"""

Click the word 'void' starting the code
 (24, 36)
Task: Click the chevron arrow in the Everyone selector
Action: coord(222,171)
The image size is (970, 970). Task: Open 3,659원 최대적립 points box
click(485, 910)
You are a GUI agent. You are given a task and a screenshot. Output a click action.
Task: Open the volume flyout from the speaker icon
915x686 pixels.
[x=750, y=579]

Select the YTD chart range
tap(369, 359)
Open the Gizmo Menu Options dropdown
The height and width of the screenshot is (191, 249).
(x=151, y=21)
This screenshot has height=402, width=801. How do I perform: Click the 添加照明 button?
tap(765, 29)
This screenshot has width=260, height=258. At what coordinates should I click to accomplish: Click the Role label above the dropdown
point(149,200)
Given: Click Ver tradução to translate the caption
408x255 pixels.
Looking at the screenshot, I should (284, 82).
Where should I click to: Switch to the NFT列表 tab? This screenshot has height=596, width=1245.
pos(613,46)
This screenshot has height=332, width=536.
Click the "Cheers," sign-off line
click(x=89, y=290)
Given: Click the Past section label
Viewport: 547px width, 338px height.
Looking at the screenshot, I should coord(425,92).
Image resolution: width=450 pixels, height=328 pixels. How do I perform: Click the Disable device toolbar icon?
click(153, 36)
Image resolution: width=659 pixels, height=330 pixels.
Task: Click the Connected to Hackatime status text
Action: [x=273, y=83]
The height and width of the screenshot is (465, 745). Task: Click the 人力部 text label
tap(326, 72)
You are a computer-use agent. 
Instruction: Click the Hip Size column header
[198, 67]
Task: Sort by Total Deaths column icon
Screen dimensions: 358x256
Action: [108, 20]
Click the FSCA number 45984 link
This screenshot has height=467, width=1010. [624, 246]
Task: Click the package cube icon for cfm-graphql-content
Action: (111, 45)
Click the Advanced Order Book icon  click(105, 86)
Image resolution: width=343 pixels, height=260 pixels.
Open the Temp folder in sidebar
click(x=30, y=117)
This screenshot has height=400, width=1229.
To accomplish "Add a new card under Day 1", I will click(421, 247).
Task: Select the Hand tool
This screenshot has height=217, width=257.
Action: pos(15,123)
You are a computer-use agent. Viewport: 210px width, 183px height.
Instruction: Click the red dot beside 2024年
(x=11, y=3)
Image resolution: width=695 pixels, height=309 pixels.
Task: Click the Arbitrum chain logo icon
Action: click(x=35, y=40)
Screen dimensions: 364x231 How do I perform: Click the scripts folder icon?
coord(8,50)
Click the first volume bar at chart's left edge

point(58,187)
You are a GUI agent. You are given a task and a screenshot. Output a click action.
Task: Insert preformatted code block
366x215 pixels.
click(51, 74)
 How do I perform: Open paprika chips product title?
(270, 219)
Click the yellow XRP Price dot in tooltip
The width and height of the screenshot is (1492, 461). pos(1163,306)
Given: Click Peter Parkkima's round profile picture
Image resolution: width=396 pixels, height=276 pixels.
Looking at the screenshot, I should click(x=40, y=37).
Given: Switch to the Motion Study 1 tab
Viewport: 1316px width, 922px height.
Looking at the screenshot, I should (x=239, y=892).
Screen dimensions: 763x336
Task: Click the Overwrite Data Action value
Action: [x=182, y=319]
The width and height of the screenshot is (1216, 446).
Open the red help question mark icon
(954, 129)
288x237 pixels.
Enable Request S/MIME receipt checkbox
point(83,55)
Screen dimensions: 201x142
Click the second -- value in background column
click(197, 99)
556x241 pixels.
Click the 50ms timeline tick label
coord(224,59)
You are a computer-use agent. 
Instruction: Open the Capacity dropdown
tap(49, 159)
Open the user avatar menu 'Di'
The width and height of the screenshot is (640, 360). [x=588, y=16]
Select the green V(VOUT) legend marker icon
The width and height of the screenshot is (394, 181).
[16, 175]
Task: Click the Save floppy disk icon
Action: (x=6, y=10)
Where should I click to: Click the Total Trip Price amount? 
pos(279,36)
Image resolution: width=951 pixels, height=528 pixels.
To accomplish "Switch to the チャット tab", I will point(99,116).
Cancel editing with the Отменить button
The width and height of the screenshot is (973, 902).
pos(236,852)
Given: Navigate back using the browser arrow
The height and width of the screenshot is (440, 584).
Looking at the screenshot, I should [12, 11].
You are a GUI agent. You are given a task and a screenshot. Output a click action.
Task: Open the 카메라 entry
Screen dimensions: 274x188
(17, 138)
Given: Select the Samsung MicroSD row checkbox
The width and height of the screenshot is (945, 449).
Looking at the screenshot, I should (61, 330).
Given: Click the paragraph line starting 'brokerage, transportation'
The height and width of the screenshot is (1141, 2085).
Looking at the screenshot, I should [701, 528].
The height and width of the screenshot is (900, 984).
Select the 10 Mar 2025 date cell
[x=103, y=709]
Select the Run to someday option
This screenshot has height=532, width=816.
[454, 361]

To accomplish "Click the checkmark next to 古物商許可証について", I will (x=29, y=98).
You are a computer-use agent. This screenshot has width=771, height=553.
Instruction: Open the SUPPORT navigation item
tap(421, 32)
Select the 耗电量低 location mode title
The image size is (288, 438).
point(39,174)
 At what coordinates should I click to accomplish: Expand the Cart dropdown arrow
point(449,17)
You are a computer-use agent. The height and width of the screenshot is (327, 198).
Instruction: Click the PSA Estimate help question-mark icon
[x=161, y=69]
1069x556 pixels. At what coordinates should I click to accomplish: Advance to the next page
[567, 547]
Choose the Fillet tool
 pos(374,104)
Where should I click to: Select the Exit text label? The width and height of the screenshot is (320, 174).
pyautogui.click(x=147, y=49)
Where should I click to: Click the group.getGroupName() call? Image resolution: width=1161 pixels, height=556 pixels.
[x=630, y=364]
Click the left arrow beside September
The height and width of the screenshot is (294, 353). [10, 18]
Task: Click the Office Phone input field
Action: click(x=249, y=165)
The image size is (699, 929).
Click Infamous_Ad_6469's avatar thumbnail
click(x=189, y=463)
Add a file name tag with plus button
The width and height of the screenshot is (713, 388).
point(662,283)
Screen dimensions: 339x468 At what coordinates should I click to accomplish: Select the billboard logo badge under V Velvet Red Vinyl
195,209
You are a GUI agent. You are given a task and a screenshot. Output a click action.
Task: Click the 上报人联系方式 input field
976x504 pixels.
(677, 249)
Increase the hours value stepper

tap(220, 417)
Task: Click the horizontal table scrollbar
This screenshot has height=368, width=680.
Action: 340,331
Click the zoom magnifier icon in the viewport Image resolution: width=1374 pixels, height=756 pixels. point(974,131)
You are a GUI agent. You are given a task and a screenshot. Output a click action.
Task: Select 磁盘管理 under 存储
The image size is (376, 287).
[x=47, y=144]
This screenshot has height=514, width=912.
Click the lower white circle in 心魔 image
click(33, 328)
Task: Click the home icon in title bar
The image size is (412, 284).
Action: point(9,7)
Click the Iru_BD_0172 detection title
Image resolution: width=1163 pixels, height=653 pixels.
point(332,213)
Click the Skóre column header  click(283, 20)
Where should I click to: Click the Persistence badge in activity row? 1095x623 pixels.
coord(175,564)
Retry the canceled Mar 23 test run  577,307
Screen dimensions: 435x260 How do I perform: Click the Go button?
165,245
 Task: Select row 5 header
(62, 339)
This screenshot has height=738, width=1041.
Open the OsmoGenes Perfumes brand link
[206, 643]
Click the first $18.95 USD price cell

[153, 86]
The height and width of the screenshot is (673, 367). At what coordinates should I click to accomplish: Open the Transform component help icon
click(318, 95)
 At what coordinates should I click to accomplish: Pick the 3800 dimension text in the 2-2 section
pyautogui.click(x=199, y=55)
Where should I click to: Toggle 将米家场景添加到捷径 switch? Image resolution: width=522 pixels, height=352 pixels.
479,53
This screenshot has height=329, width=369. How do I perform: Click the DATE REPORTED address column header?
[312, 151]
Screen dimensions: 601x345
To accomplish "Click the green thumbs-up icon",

"""

THE TASK:
Only those lines of the entries above that run from the line containing "The image size is (699, 929)." to the line containing "Screen dimensions: 601x345", both included, should be transcribed exactly.

RESPONSE TO THIS EXERCISE:
The image size is (699, 929).
Click Infamous_Ad_6469's avatar thumbnail
click(x=189, y=463)
Add a file name tag with plus button
The width and height of the screenshot is (713, 388).
point(662,283)
Screen dimensions: 339x468 At what coordinates should I click to accomplish: Select the billboard logo badge under V Velvet Red Vinyl
195,209
You are a GUI agent. You are given a task and a screenshot. Output a click action.
Task: Click the 上报人联系方式 input field
976x504 pixels.
(677, 249)
Increase the hours value stepper

tap(220, 417)
Task: Click the horizontal table scrollbar
This screenshot has height=368, width=680.
Action: 340,331
Click the zoom magnifier icon in the viewport Image resolution: width=1374 pixels, height=756 pixels. point(974,131)
You are a GUI agent. You are given a task and a screenshot. Output a click action.
Task: Select 磁盘管理 under 存储
The image size is (376, 287).
[x=47, y=144]
This screenshot has height=514, width=912.
Click the lower white circle in 心魔 image
click(33, 328)
Task: Click the home icon in title bar
The image size is (412, 284).
Action: point(9,7)
Click the Iru_BD_0172 detection title
Image resolution: width=1163 pixels, height=653 pixels.
point(332,213)
Click the Skóre column header  click(283, 20)
Where should I click to: Click the Persistence badge in activity row? 1095x623 pixels.
coord(175,564)
Retry the canceled Mar 23 test run  577,307
Screen dimensions: 435x260 How do I perform: Click the Go button?
165,245
 Task: Select row 5 header
(62, 339)
This screenshot has height=738, width=1041.
Open the OsmoGenes Perfumes brand link
[206, 643]
Click the first $18.95 USD price cell

[153, 86]
The height and width of the screenshot is (673, 367). At what coordinates should I click to accomplish: Open the Transform component help icon
click(318, 95)
 At what coordinates should I click to accomplish: Pick the 3800 dimension text in the 2-2 section
pyautogui.click(x=199, y=55)
Where should I click to: Toggle 将米家场景添加到捷径 switch? Image resolution: width=522 pixels, height=352 pixels.
479,53
This screenshot has height=329, width=369. How do I perform: Click the DATE REPORTED address column header?
[312, 151]
Screen dimensions: 601x345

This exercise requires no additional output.